TASK TO CARRY OUT. Restate the records in full, so that each line matches the original exactly.
══ INFORMATION PROVIDED ══
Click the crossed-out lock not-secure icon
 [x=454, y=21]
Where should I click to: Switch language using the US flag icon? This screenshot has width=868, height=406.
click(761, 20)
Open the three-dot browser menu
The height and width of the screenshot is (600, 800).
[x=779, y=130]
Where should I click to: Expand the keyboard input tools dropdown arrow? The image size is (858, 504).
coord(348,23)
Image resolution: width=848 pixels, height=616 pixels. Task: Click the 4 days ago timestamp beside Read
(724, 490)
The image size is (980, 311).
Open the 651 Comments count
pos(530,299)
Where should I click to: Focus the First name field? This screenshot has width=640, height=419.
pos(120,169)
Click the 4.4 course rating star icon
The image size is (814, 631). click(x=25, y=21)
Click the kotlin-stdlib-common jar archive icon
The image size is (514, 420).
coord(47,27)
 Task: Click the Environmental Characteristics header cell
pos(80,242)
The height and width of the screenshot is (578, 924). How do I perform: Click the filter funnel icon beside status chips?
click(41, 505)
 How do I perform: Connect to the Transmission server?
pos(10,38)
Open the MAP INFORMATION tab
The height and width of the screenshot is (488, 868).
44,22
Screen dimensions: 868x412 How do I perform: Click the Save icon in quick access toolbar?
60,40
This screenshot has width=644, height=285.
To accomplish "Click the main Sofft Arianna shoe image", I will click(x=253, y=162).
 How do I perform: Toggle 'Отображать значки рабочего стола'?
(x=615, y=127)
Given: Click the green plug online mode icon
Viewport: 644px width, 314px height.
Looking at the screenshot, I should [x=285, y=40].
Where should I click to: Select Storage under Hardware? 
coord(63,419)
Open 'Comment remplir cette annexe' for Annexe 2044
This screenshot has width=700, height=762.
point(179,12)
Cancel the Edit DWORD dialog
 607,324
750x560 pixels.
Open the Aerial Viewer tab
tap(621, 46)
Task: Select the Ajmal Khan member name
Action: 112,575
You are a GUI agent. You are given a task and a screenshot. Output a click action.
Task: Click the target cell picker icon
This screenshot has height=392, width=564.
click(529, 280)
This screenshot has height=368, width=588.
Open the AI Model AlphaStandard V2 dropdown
═══
FINAL ANSWER.
Click the crossed-out lock not-secure icon
 [x=454, y=21]
Where should I click to: Switch language using the US flag icon? This screenshot has width=868, height=406.
click(761, 20)
Open the three-dot browser menu
The height and width of the screenshot is (600, 800).
[x=779, y=130]
Where should I click to: Expand the keyboard input tools dropdown arrow? The image size is (858, 504).
coord(348,23)
Image resolution: width=848 pixels, height=616 pixels. Task: Click the 4 days ago timestamp beside Read
(724, 490)
The image size is (980, 311).
Open the 651 Comments count
pos(530,299)
Where should I click to: Focus the First name field? This screenshot has width=640, height=419.
pos(120,169)
Click the 4.4 course rating star icon
The image size is (814, 631). click(x=25, y=21)
Click the kotlin-stdlib-common jar archive icon
The image size is (514, 420).
coord(47,27)
 Task: Click the Environmental Characteristics header cell
pos(80,242)
The height and width of the screenshot is (578, 924). How do I perform: Click the filter funnel icon beside status chips?
click(41, 505)
 How do I perform: Connect to the Transmission server?
pos(10,38)
Open the MAP INFORMATION tab
The height and width of the screenshot is (488, 868).
44,22
Screen dimensions: 868x412 How do I perform: Click the Save icon in quick access toolbar?
60,40
This screenshot has width=644, height=285.
To accomplish "Click the main Sofft Arianna shoe image", I will click(x=253, y=162).
 How do I perform: Toggle 'Отображать значки рабочего стола'?
(x=615, y=127)
Given: Click the green plug online mode icon
Viewport: 644px width, 314px height.
Looking at the screenshot, I should [x=285, y=40].
Where should I click to: Select Storage under Hardware? 
coord(63,419)
Open 'Comment remplir cette annexe' for Annexe 2044
This screenshot has width=700, height=762.
point(179,12)
Cancel the Edit DWORD dialog
 607,324
750x560 pixels.
Open the Aerial Viewer tab
tap(621, 46)
Task: Select the Ajmal Khan member name
Action: 112,575
You are a GUI agent. You are given a task and a screenshot. Output a click action.
Task: Click the target cell picker icon
This screenshot has height=392, width=564.
click(529, 280)
This screenshot has height=368, width=588.
Open the AI Model AlphaStandard V2 dropdown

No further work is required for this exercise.